Let's say you are investing Rs 10,000 and the entry load is 2%. That means you pay Rs 200 as the entry load and Rs 9,800 is invested in the fund.

Now, let's assume you are selling the units of your fund. And the Rs 10,000 you invested initially is now Rs 15,000. Let's further assume the exit load is 2%. So you pay Rs 300 and get back Rs 14,700. 

Generally, if funds charge an entry load, they will not charge an exit load. Or vice versa. Only one of the loads is charged.

The load is a percentage of the NAV.

Portfolio

This is the term given to all the investments made by the fund as well as the amount held in cash.

Corpus

Let's assume a very small mutual fund has an initial investment of 1,000 units and each unit is worth Rs 10. Hence, the total amount with the fund is Rs 10,000. This is referred to as the corpus. Later, some other investors invest Rs 2,000. Now the corpus will be Rs 12,000 (Rs 10,000 + Rs 2,000).

The total amount invested (Rs 12,000) is called the corpus or the total amount of money invested in the fund.

AUM

Assets Under Management is the total value of all the investments currently being managed by the fund.

Let's say the corpus is Rs 12,000 but, due to a rise in the price of the shares it has invested in, the value of the units has increased. So the Rs 12,000 invested is now worth Rs 15,000. This figure is referred to as AUM.

Diversified equity mutual fund

This is a mutual fund that invests in stocks of various companies in various sectors.

ELSS

Equity Linked Saving Schemes are diversified equity mutual funds with a tax benefit under Section 80C of the Income Tax Act.

To avail of the tax benefit, your money must be locked up for at least three years.

Balanced fund

A fund that invests in both equity (shares) and debt (fixed return investments) is known as a balanced fund.

Debt fund

These are funds that invest in fixed return investments like bonds. A liquid fund is one that invests in money market instruments, these are fixed return investments of a very short tenure.

NFO

A New Fund Offering is the term given to a new mutual fund scheme.

SIP

A Systematic Investment Plan refers to periodic investing in a mutual fund. Every month or every three months, the investor will have to commit to putting in a fixed amount. This will go towards the purchase of units.
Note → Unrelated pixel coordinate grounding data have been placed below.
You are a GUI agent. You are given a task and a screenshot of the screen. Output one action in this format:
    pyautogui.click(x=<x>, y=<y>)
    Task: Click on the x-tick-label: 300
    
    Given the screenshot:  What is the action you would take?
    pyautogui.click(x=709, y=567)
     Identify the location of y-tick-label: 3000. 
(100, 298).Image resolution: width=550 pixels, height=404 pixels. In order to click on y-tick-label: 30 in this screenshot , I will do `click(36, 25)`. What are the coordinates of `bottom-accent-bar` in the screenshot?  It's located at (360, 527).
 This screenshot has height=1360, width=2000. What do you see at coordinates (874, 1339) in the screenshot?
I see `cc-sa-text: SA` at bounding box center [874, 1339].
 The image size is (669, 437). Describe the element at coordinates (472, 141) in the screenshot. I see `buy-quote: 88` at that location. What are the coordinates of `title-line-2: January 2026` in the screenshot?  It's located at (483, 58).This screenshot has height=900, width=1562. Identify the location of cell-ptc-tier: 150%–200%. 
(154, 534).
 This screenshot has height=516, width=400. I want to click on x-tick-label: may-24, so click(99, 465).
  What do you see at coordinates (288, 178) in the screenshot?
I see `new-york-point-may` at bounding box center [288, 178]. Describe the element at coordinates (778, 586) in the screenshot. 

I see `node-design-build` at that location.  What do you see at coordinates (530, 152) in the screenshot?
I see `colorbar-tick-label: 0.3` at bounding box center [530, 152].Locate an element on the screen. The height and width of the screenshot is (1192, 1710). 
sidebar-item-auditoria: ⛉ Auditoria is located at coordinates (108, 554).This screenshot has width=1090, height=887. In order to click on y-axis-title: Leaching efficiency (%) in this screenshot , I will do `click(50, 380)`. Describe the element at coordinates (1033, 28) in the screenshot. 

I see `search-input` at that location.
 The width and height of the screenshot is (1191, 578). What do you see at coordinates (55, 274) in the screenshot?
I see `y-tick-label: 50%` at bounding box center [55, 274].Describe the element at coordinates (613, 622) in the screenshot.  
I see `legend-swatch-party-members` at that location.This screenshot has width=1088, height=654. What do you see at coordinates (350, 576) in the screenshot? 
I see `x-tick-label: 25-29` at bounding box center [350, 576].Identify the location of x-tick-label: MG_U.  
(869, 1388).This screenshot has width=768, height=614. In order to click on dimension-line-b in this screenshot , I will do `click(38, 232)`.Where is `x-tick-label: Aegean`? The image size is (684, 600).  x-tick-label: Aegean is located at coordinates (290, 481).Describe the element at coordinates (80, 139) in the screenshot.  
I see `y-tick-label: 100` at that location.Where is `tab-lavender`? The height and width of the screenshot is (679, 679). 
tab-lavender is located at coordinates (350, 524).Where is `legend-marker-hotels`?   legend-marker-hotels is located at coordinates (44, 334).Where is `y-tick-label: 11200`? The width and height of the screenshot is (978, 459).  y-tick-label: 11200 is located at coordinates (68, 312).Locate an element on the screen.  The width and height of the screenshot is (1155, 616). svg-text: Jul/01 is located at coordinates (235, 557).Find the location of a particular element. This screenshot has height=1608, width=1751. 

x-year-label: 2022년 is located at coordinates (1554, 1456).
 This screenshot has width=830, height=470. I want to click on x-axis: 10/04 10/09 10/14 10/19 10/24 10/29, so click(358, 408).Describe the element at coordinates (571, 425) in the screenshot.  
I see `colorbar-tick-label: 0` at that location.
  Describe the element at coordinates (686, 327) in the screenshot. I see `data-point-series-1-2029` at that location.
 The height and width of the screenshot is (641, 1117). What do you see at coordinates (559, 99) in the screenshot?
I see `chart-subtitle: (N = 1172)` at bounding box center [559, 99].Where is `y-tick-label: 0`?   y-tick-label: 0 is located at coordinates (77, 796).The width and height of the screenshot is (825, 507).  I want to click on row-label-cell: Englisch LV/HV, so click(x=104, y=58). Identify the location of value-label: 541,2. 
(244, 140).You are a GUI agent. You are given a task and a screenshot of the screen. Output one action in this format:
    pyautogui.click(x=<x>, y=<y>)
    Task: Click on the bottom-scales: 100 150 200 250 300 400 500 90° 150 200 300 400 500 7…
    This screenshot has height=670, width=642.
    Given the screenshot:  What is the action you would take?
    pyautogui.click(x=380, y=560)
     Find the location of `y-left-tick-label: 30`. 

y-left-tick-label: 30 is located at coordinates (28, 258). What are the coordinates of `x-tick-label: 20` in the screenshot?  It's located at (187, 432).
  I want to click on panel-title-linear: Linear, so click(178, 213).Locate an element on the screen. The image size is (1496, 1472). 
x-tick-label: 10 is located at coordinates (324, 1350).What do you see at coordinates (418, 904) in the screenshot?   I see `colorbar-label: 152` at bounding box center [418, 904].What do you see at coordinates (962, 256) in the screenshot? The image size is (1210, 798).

Let's say that every month you commit to investing, say, Rs 1,000 in your fund. At the end of a year, you would have invested Rs 12,000.

If the NAV on the day you invest in the first month is Rs 20, you will get 50 units.

The next month, the NAV is Rs 25. You will get 40 units.

The following month, the NAV is Rs 18. You will get 55.56 units.

So, after three months, you would have 145.56 units. On an average, you would have paid around Rs 21 per unit. This is because, when the NAV is high, you get fewer units per Rs 1,000. When the NAV falls, you get more units per Rs 1,000.